◆ What is being asked: Output every record precisely.

[[ Available data, beginning ]]

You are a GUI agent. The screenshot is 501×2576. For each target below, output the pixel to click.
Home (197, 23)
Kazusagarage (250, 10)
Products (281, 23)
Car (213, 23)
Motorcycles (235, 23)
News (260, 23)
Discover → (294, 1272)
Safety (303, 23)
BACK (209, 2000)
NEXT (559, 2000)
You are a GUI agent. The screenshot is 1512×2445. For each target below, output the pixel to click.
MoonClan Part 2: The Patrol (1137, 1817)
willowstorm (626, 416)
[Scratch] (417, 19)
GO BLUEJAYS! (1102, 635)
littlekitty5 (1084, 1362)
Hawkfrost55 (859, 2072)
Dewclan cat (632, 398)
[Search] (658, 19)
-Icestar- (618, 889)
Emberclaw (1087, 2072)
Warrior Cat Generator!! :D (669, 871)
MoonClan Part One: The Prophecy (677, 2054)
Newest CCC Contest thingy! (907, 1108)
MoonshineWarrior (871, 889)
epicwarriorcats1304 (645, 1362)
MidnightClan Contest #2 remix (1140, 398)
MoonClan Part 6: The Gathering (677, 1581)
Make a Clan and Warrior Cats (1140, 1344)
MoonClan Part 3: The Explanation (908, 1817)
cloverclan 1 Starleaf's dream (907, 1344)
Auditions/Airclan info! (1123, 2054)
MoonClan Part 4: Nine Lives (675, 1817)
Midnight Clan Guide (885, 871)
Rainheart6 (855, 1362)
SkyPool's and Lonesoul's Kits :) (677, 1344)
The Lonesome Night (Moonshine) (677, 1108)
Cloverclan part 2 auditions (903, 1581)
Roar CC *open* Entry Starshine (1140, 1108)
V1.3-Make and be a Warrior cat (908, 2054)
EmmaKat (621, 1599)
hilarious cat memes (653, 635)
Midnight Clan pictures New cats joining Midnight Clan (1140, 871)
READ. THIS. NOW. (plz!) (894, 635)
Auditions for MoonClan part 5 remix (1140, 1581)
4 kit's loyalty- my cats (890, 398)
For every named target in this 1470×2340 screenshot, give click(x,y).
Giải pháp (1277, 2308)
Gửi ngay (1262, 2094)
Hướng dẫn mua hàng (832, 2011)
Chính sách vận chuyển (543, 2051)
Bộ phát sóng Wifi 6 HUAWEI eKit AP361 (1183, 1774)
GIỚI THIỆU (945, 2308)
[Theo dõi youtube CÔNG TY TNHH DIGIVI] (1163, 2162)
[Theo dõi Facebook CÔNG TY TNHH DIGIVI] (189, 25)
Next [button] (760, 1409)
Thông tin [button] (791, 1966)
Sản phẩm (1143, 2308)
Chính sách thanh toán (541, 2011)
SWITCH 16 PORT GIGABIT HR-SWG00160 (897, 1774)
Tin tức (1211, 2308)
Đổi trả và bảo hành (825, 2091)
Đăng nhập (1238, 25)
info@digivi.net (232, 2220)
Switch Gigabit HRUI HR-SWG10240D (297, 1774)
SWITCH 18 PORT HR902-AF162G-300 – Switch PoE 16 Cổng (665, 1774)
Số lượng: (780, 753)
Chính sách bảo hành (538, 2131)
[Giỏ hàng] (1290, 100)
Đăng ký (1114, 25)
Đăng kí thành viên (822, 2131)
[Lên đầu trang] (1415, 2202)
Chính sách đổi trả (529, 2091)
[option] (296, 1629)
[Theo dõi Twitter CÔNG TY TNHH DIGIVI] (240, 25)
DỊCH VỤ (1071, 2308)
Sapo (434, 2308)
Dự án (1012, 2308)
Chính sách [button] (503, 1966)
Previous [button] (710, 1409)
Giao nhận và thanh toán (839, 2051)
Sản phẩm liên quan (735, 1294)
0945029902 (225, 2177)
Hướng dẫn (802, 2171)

[[ Available data, end ]]

◆ Output:
You are a GUI agent. The screenshot is 501×2576. For each target below, output the pixel to click.
Home (197, 23)
Kazusagarage (250, 10)
Products (281, 23)
Car (213, 23)
Motorcycles (235, 23)
News (260, 23)
Discover → (294, 1272)
Safety (303, 23)
BACK (209, 2000)
NEXT (559, 2000)
You are a GUI agent. The screenshot is 1512×2445. For each target below, output the pixel to click.
MoonClan Part 2: The Patrol (1137, 1817)
willowstorm (626, 416)
[Scratch] (417, 19)
GO BLUEJAYS! (1102, 635)
littlekitty5 (1084, 1362)
Hawkfrost55 (859, 2072)
Dewclan cat (632, 398)
[Search] (658, 19)
-Icestar- (618, 889)
Emberclaw (1087, 2072)
Warrior Cat Generator!! :D (669, 871)
MoonClan Part One: The Prophecy (677, 2054)
Newest CCC Contest thingy! (907, 1108)
MoonshineWarrior (871, 889)
epicwarriorcats1304 (645, 1362)
MidnightClan Contest #2 remix (1140, 398)
MoonClan Part 6: The Gathering (677, 1581)
Make a Clan and Warrior Cats (1140, 1344)
MoonClan Part 3: The Explanation (908, 1817)
cloverclan 1 Starleaf's dream (907, 1344)
Auditions/Airclan info! (1123, 2054)
MoonClan Part 4: Nine Lives (675, 1817)
Midnight Clan Guide (885, 871)
Rainheart6 (855, 1362)
SkyPool's and Lonesoul's Kits :) (677, 1344)
The Lonesome Night (Moonshine) (677, 1108)
Cloverclan part 2 auditions (903, 1581)
Roar CC *open* Entry Starshine (1140, 1108)
V1.3-Make and be a Warrior cat (908, 2054)
EmmaKat (621, 1599)
hilarious cat memes (653, 635)
Midnight Clan pictures New cats joining Midnight Clan (1140, 871)
READ. THIS. NOW. (plz!) (894, 635)
Auditions for MoonClan part 5 remix (1140, 1581)
4 kit's loyalty- my cats (890, 398)
For every named target in this 1470×2340 screenshot, give click(x,y).
Giải pháp (1277, 2308)
Gửi ngay (1262, 2094)
Hướng dẫn mua hàng (832, 2011)
Chính sách vận chuyển (543, 2051)
Bộ phát sóng Wifi 6 HUAWEI eKit AP361 (1183, 1774)
GIỚI THIỆU (945, 2308)
[Theo dõi youtube CÔNG TY TNHH DIGIVI] (1163, 2162)
[Theo dõi Facebook CÔNG TY TNHH DIGIVI] (189, 25)
Next [button] (760, 1409)
Thông tin [button] (791, 1966)
Sản phẩm (1143, 2308)
Chính sách thanh toán (541, 2011)
SWITCH 16 PORT GIGABIT HR-SWG00160 (897, 1774)
Tin tức (1211, 2308)
Đổi trả và bảo hành (825, 2091)
Đăng nhập (1238, 25)
info@digivi.net (232, 2220)
Switch Gigabit HRUI HR-SWG10240D (297, 1774)
SWITCH 18 PORT HR902-AF162G-300 – Switch PoE 16 Cổng (665, 1774)
Số lượng: (780, 753)
Chính sách bảo hành (538, 2131)
[Giỏ hàng] (1290, 100)
Đăng ký (1114, 25)
Đăng kí thành viên (822, 2131)
[Lên đầu trang] (1415, 2202)
Chính sách đổi trả (529, 2091)
[option] (296, 1629)
[Theo dõi Twitter CÔNG TY TNHH DIGIVI] (240, 25)
DỊCH VỤ (1071, 2308)
Sapo (434, 2308)
Dự án (1012, 2308)
Chính sách [button] (503, 1966)
Previous [button] (710, 1409)
Giao nhận và thanh toán (839, 2051)
Sản phẩm liên quan (735, 1294)
0945029902 (225, 2177)
Hướng dẫn (802, 2171)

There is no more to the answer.